WORK ITEM – Here are some records. Copy each one exactly.

RECORDS FOR THIS TASK –
Start of Block

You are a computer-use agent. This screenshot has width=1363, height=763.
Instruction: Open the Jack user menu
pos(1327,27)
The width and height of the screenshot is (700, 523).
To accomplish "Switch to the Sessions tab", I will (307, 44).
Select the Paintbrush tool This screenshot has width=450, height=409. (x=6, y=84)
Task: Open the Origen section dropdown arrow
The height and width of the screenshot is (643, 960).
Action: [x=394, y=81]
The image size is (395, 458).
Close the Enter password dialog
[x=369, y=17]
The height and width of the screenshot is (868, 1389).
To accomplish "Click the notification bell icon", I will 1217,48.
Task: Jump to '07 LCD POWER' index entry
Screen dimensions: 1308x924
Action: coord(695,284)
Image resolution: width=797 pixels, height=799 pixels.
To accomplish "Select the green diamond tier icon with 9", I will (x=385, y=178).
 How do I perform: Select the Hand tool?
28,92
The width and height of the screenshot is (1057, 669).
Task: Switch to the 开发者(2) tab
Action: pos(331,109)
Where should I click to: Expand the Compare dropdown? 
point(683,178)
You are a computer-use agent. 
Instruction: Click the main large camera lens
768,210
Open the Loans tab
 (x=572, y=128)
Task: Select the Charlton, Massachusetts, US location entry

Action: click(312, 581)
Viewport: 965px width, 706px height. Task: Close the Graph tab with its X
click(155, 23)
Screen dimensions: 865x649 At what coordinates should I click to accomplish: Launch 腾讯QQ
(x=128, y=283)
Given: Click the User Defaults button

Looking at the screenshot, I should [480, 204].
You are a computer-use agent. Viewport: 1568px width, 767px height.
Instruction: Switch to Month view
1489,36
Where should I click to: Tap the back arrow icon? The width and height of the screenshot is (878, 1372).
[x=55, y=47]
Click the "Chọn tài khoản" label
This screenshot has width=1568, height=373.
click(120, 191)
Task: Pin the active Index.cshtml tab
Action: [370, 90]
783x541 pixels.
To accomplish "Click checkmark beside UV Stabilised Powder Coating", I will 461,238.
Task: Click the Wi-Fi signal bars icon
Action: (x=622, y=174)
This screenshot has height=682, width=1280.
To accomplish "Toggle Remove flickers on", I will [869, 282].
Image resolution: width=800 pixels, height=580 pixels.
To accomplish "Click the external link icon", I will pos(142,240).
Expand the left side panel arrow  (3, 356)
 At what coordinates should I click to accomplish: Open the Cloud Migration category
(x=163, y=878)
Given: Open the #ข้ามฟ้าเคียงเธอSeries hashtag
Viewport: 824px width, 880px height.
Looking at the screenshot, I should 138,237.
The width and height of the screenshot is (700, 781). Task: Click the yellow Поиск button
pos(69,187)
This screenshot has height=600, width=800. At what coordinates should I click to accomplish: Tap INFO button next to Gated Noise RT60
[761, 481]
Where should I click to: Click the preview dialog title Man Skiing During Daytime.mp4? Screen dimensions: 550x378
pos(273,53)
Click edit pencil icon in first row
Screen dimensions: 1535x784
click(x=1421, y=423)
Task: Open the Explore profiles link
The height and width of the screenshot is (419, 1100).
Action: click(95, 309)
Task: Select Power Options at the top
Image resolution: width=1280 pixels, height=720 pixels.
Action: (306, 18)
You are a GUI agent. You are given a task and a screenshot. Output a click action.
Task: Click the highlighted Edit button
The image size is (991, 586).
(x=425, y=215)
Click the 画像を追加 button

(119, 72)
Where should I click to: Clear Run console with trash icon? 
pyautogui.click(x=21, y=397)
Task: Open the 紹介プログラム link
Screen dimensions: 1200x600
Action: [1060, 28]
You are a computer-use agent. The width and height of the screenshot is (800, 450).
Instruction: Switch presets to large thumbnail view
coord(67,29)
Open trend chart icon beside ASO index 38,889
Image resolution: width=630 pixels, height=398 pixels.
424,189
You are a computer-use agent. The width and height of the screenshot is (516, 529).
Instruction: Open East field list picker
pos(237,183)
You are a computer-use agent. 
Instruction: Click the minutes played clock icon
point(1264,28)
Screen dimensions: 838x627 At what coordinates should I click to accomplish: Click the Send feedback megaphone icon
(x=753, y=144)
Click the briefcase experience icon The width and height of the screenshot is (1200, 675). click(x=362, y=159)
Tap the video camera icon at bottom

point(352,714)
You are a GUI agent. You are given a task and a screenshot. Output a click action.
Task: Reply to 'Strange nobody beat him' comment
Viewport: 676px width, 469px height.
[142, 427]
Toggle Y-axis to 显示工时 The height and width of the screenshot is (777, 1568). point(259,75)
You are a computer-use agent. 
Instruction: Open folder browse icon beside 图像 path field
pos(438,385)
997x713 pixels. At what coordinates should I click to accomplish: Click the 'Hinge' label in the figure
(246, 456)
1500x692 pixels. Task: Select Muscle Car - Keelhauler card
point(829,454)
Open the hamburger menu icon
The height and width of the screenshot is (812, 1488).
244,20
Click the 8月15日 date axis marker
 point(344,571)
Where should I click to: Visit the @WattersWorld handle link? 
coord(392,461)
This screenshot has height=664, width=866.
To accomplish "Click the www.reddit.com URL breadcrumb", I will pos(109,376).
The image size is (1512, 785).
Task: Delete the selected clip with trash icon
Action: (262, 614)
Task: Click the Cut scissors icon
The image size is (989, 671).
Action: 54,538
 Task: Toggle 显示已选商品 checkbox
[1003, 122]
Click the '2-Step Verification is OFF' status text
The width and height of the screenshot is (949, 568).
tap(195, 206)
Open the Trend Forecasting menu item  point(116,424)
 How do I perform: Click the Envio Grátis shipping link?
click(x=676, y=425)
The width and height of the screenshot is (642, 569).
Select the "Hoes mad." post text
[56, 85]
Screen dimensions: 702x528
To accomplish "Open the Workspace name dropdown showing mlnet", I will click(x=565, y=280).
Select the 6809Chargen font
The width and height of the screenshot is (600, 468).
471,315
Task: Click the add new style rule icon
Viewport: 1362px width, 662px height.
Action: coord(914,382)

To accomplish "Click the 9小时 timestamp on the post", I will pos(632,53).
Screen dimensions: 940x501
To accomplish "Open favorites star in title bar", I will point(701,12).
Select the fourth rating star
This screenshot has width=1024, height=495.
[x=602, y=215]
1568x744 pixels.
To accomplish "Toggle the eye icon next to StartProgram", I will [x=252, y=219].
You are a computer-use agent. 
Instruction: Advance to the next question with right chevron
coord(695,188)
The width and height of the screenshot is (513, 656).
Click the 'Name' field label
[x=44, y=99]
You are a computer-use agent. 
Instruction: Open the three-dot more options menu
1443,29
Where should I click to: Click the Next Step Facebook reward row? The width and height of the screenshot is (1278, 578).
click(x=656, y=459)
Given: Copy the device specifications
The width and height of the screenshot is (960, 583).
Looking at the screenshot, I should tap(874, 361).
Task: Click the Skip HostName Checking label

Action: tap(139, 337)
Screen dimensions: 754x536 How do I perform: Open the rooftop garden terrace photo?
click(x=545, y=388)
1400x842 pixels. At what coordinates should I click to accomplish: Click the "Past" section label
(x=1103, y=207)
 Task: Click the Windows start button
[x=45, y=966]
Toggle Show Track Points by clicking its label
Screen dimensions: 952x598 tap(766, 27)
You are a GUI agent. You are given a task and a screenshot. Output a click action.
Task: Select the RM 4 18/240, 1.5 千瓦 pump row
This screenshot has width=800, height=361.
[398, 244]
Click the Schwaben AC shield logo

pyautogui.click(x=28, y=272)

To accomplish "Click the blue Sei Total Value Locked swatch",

End of Block

RESULT –
You are a computer-use agent. This screenshot has width=1363, height=763.
Instruction: Open the Jack user menu
pos(1327,27)
The width and height of the screenshot is (700, 523).
To accomplish "Switch to the Sessions tab", I will (307, 44).
Select the Paintbrush tool This screenshot has width=450, height=409. (x=6, y=84)
Task: Open the Origen section dropdown arrow
The height and width of the screenshot is (643, 960).
Action: [x=394, y=81]
The image size is (395, 458).
Close the Enter password dialog
[x=369, y=17]
The height and width of the screenshot is (868, 1389).
To accomplish "Click the notification bell icon", I will 1217,48.
Task: Jump to '07 LCD POWER' index entry
Screen dimensions: 1308x924
Action: coord(695,284)
Image resolution: width=797 pixels, height=799 pixels.
To accomplish "Select the green diamond tier icon with 9", I will (x=385, y=178).
 How do I perform: Select the Hand tool?
28,92
The width and height of the screenshot is (1057, 669).
Task: Switch to the 开发者(2) tab
Action: pos(331,109)
Where should I click to: Expand the Compare dropdown? 
point(683,178)
You are a computer-use agent. 
Instruction: Click the main large camera lens
768,210
Open the Loans tab
 (x=572, y=128)
Task: Select the Charlton, Massachusetts, US location entry

Action: click(312, 581)
Viewport: 965px width, 706px height. Task: Close the Graph tab with its X
click(155, 23)
Screen dimensions: 865x649 At what coordinates should I click to accomplish: Launch 腾讯QQ
(x=128, y=283)
Given: Click the User Defaults button

Looking at the screenshot, I should [480, 204].
You are a computer-use agent. Viewport: 1568px width, 767px height.
Instruction: Switch to Month view
1489,36
Where should I click to: Tap the back arrow icon? The width and height of the screenshot is (878, 1372).
[x=55, y=47]
Click the "Chọn tài khoản" label
This screenshot has width=1568, height=373.
click(120, 191)
Task: Pin the active Index.cshtml tab
Action: [370, 90]
783x541 pixels.
To accomplish "Click checkmark beside UV Stabilised Powder Coating", I will 461,238.
Task: Click the Wi-Fi signal bars icon
Action: (x=622, y=174)
This screenshot has height=682, width=1280.
To accomplish "Toggle Remove flickers on", I will [869, 282].
Image resolution: width=800 pixels, height=580 pixels.
To accomplish "Click the external link icon", I will pos(142,240).
Expand the left side panel arrow  (3, 356)
 At what coordinates should I click to accomplish: Open the Cloud Migration category
(x=163, y=878)
Given: Open the #ข้ามฟ้าเคียงเธอSeries hashtag
Viewport: 824px width, 880px height.
Looking at the screenshot, I should 138,237.
The width and height of the screenshot is (700, 781). Task: Click the yellow Поиск button
pos(69,187)
This screenshot has height=600, width=800. At what coordinates should I click to accomplish: Tap INFO button next to Gated Noise RT60
[761, 481]
Where should I click to: Click the preview dialog title Man Skiing During Daytime.mp4? Screen dimensions: 550x378
pos(273,53)
Click edit pencil icon in first row
Screen dimensions: 1535x784
click(x=1421, y=423)
Task: Open the Explore profiles link
The height and width of the screenshot is (419, 1100).
Action: click(95, 309)
Task: Select Power Options at the top
Image resolution: width=1280 pixels, height=720 pixels.
Action: (306, 18)
You are a GUI agent. You are given a task and a screenshot. Output a click action.
Task: Click the highlighted Edit button
The image size is (991, 586).
(x=425, y=215)
Click the 画像を追加 button

(119, 72)
Where should I click to: Clear Run console with trash icon? 
pyautogui.click(x=21, y=397)
Task: Open the 紹介プログラム link
Screen dimensions: 1200x600
Action: [1060, 28]
You are a computer-use agent. The width and height of the screenshot is (800, 450).
Instruction: Switch presets to large thumbnail view
coord(67,29)
Open trend chart icon beside ASO index 38,889
Image resolution: width=630 pixels, height=398 pixels.
424,189
You are a computer-use agent. The width and height of the screenshot is (516, 529).
Instruction: Open East field list picker
pos(237,183)
You are a computer-use agent. 
Instruction: Click the minutes played clock icon
point(1264,28)
Screen dimensions: 838x627 At what coordinates should I click to accomplish: Click the Send feedback megaphone icon
(x=753, y=144)
Click the briefcase experience icon The width and height of the screenshot is (1200, 675). click(x=362, y=159)
Tap the video camera icon at bottom

point(352,714)
You are a GUI agent. You are given a task and a screenshot. Output a click action.
Task: Reply to 'Strange nobody beat him' comment
Viewport: 676px width, 469px height.
[142, 427]
Toggle Y-axis to 显示工时 The height and width of the screenshot is (777, 1568). point(259,75)
You are a computer-use agent. 
Instruction: Open folder browse icon beside 图像 path field
pos(438,385)
997x713 pixels. At what coordinates should I click to accomplish: Click the 'Hinge' label in the figure
(246, 456)
1500x692 pixels. Task: Select Muscle Car - Keelhauler card
point(829,454)
Open the hamburger menu icon
The height and width of the screenshot is (812, 1488).
244,20
Click the 8月15日 date axis marker
 point(344,571)
Where should I click to: Visit the @WattersWorld handle link? 
coord(392,461)
This screenshot has height=664, width=866.
To accomplish "Click the www.reddit.com URL breadcrumb", I will pos(109,376).
The image size is (1512, 785).
Task: Delete the selected clip with trash icon
Action: (262, 614)
Task: Click the Cut scissors icon
The image size is (989, 671).
Action: 54,538
 Task: Toggle 显示已选商品 checkbox
[1003, 122]
Click the '2-Step Verification is OFF' status text
The width and height of the screenshot is (949, 568).
tap(195, 206)
Open the Trend Forecasting menu item  point(116,424)
 How do I perform: Click the Envio Grátis shipping link?
click(x=676, y=425)
The width and height of the screenshot is (642, 569).
Select the "Hoes mad." post text
[56, 85]
Screen dimensions: 702x528
To accomplish "Open the Workspace name dropdown showing mlnet", I will click(x=565, y=280).
Select the 6809Chargen font
The width and height of the screenshot is (600, 468).
471,315
Task: Click the add new style rule icon
Viewport: 1362px width, 662px height.
Action: coord(914,382)

To accomplish "Click the 9小时 timestamp on the post", I will pos(632,53).
Screen dimensions: 940x501
To accomplish "Open favorites star in title bar", I will point(701,12).
Select the fourth rating star
This screenshot has width=1024, height=495.
[x=602, y=215]
1568x744 pixels.
To accomplish "Toggle the eye icon next to StartProgram", I will [x=252, y=219].
You are a computer-use agent. 
Instruction: Advance to the next question with right chevron
coord(695,188)
The width and height of the screenshot is (513, 656).
Click the 'Name' field label
[x=44, y=99]
You are a computer-use agent. 
Instruction: Open the three-dot more options menu
1443,29
Where should I click to: Click the Next Step Facebook reward row? The width and height of the screenshot is (1278, 578).
click(x=656, y=459)
Given: Copy the device specifications
The width and height of the screenshot is (960, 583).
Looking at the screenshot, I should tap(874, 361).
Task: Click the Skip HostName Checking label

Action: tap(139, 337)
Screen dimensions: 754x536 How do I perform: Open the rooftop garden terrace photo?
click(x=545, y=388)
1400x842 pixels. At what coordinates should I click to accomplish: Click the "Past" section label
(x=1103, y=207)
 Task: Click the Windows start button
[x=45, y=966]
Toggle Show Track Points by clicking its label
Screen dimensions: 952x598 tap(766, 27)
You are a GUI agent. You are given a task and a screenshot. Output a click action.
Task: Select the RM 4 18/240, 1.5 千瓦 pump row
This screenshot has width=800, height=361.
[398, 244]
Click the Schwaben AC shield logo

pyautogui.click(x=28, y=272)

To accomplish "Click the blue Sei Total Value Locked swatch",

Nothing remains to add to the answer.